Tagebuch, Montag, 26. September 2016
Gestern begann die zweiwöchige Phase, in der wir online unsere Kurse und Vorlesungen belegen können – jedenfalls in Kunstgeschichte. Das historische Seminar macht bei diesem neumodischen Kram immer noch nicht so ganz mit, da schickt man einfach eine E-Mail an den oder die Dozent:in und hofft, dass man rechtzeitig auf „Absenden“ geklickt hat, um noch einen Platz zu kriegen. (Hat bis jetzt immer funktioniert.)

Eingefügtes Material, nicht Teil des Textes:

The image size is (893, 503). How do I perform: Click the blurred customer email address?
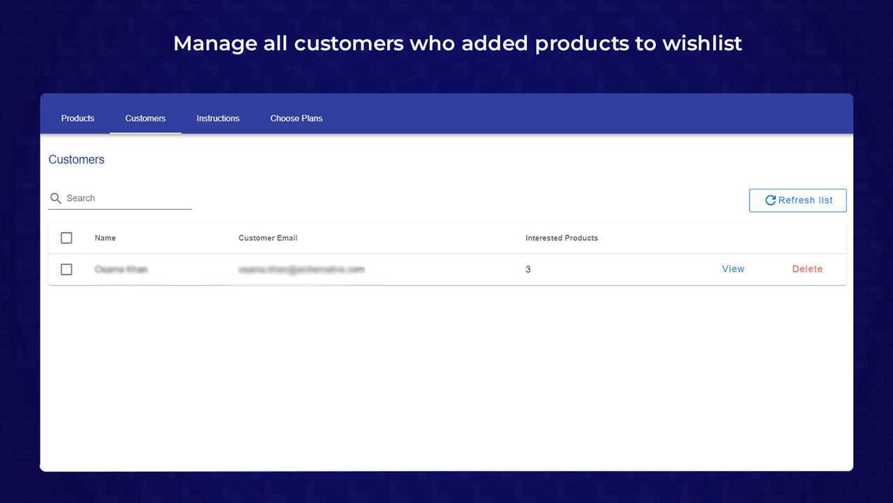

Ich habe nicht mehr viele Kurse abzuleisten, aber wie das fiese Detailteufelchen es will, lag eine meiner zwei Vorlesungen genau parallel zu meinem Forschungsseminar. Das war eine recht neue Entwicklung, den eigentlich bastele ich meinen Plan schon Wochen vor der Belegungsphase. Daher saß ich gestern sehr überrascht am Rechner und musste auf die Suche nach Ersatz für die schöne Vorlesung zur Architektur des 19. und 20. Jahrhunderts gehen. Mein nächster Liebling „Cézanne und seine Zeit“ (wegen des 19. Jahrhunderts) lag – ich begann zu knurren – parallel zu meinem einzigen Hauptseminar in Geschichte, in dem ich mich in Archiven rumtreiben werde, um dem Kunsthandel in München während der NS-Zeit nachzuspüren. (Über diesen Kurs musste ich ungefähr keine Sekunde nachdenken, als ich ihn belegte.) Ich habe jetzt „Architektur des Osmanischen Reichs“ belegt, was ein totaler Ausbrecher ist, denn obwohl islamische Kunst ein möglicher Schwerpunkt des Kunstgeschichtsstudiums an der LMU ist, konnte ich mich bisher um sie drücken; ich hatte schon genug mit der westlichen Kunst zu tun, eine weitere Baustelle wollte ich nicht aufmachen. Da es aber um Architektur geht, schien sie mir recht reizvoll. So richtig überzeugt bin ich allerdings noch nicht, ich lasse das ein paar Tage liegen und klicke notfalls auf eine weitere Alternative, die aber dann gar nichts mehr mit meinen Themen Architektur, Kunst des 19. und 20. Jahrhunderts, Fokus auf die NS-Zeit zu tun hat.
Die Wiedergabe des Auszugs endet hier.